野生のペタシ (Le pédant sauvage)

Formerly known as 「崩壊する新建築」@はてなダイアリー

トラブルメーカーは誰だ

昨夜は葬儀場に泊まり込み、朝から担当者と打ち合わせなどした後、昼過ぎから告別式、出棺となった。
火葬場の予約がうまく取れず中途半端な時間での火入れとなったこと、また現下の状況に鑑み精進落としの会食は行わない、等の理由により、火葬場へ行って火入れ→お寺へ行き法要→火葬場に戻って収骨→お寺に遺骨を移送、という、なかなかにアクロバティックなスケジュールとなった。
ところでわたくし今回初めて喪主というのをやったわけだが、火入れの際の点火ボタンって喪主に押させるのだな。
そこから先、故人の肉体がこの世からほぼ消滅するという、非常にクリティカルな瞬間なわけで、そのトリガーとなるボタンを押すというのはさすがにちょっとばかし抵抗が無くもないのだが、ここはあえて何も考えないようにして。
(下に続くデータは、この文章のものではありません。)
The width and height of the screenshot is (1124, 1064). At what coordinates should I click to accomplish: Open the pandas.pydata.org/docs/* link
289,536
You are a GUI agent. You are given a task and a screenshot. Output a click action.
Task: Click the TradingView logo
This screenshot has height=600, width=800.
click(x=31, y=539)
父方の祖母がそうだったのだが、父もまた骨が大きい。家系なのだろうな。ちゃんと骨壺に収まるのか、少しばかり心配だったが、その辺はさすがプロの仕事で、ジャストで収まるように調整してくれていた。
ちなみにこの調整というのはつまり、骨を砕いて骨壺内に空間を作り、より多くの骨を収納できるようにする、という意味である。収骨の方法に関しては、ごく一部の骨のみをそのままの形で入れるか、大きな骨を砕いてでも全ての骨を収納するか、のオプションがある。当家では(というか今までわたくしが参列した葬儀においては)常に後者の方法が採用されてきた。そして今回もまた、「全部入れ」を選択した。
しかしながら、毎度この収骨においては、骨を砕く際に「うわーやめて」と思ってしまう。やめて、と言ったって、こちらがそのように指定したのではないか、と言われればその通りなのだが、やはり何というか、なかなか心穏やかではいられない。
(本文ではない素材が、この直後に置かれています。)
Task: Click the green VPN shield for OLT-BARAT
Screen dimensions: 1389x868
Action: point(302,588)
とにかく、一通りの葬儀を、ほぼ滞りなく終えることができた。
これはひとえに、葬儀社のスタッフによる手厚いサポートのおかげであるのは間違いない。しかしながら、わたくしの記憶によれば、いかに葬儀社のサポートが手厚かろうと、なおそれを超えるだけの事案を遺族側で発生させ、葬儀の円滑な進行に影響を与えるということが少なくなかったはずだ。しかるに今回そのようなトラブルは皆無であったと思う。つまり、多くのケースにおいて故人がそのような事態を出来させていたのだなあ、と思い至り、実に感慨深いものがある。